Hayır bu bir "anneler günü de yaklaştı" yazısı değil. Bu içinde bulunulan durum. Bu nerdeyse tüm anne ve kızların, tahmini içinde bulunduğu durumun bir dile gelişi.

Nerden başlasam? Nasıl anlatsam? Bilmiyorum aslında. Nasıl bir şey olduğunu gerçekten tam olarak bilmiyorum ama tuhaf bir ilişki bu. Çok seversin hani. Herşeyden çok, çoğu zaman. Ama sanki kızlar ve anneler farklıdır. Baksanızıa yazamıyorum bile. Mesela erkekler ve annelerinin ilişkileri hep başka türlüdür. Ya çok üzenleri vardır ya da sonsuz bir anlayış yumağıdırlar birbirlerine karşı.

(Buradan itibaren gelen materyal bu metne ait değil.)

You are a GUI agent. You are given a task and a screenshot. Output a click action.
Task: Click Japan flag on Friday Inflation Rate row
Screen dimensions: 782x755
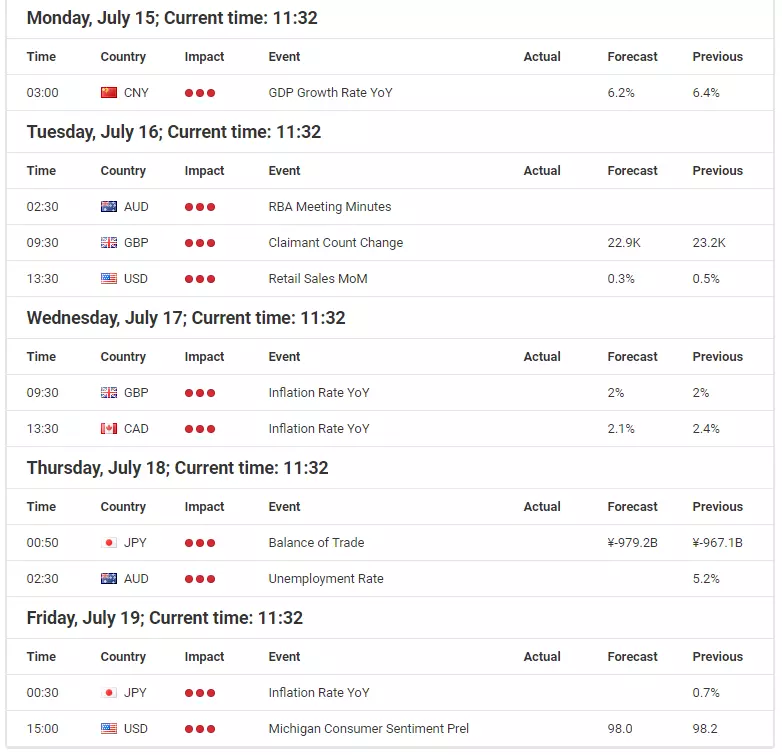point(109,693)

Kızlarla tuhaf bir gerginlik vardır. Daha çok tartışılır anneyle. Seni tanısın anlasın istersin. Ama bir yandan da öyle sen çok çaba sarfetme bunun için o anlasın istersin. O da senin için mi aynı şeyi düşünür bilmem. Sen eleştirmeye gör alınır, kırılır, her şeyi en iyi sen biliyorsun kızım der, dağıtır herşeyi. Bu değildir ki senin istediğin başka bir şeydir. Büyüdükçe kavgalar edilmese de kadınca hisler artar ve laflar ve tripler daha can yakıcı hale gelir. Bazen üzersin onu bile bile, gözünün içine baka baka. Sonra bin pişman olursun, yataklar küçülür sığamaz, yorganlar büyür ayağına dolanır uyuyamazsın.

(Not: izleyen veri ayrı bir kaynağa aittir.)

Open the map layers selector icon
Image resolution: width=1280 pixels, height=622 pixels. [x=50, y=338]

Hep daha iyisi olsun, onunla hep çocukluktaki gibi ol, elinden tut yürüken o sonsuz huzurla. Yıllar sonra sevdiğin adamın elinden tutarken hissettiğin o şeye benzer tek duygunun annenin elleri olduğunu anımsa, hüzünlen.

Haykırmak iste "seni seviyorum" diye. Ama olmasın, olamasın. Nedenini de hiç bir zaman tam olarak bileme. Neden tekrar o küçük kız olamıyorum diye düşün. Neden büyümek bu kadar acı veriyor bazen diye düşün. Sonra bir gün benimde bir küçük kızım olursa diye düşün. O da mı büyüyecek diye düşün. Düşün, düşün...

Belki de kızlar korkar, annelerinin kaderinde kendi kaderlerinin yansımasından. Belki aynaların kaderi yansıtmaması için duacıdırlar. Neyin hıncıdır içimizdeki bu enerji? Ya da sadece benimki...Bilmem. Bilemem.

Sevgidir yine de esas olan. Hep seversin onu, hep sever o seni. Sonsuza kadar...İkimizde toprak olana kadar. Belki topraktan da ötesi vardır, kimbilir?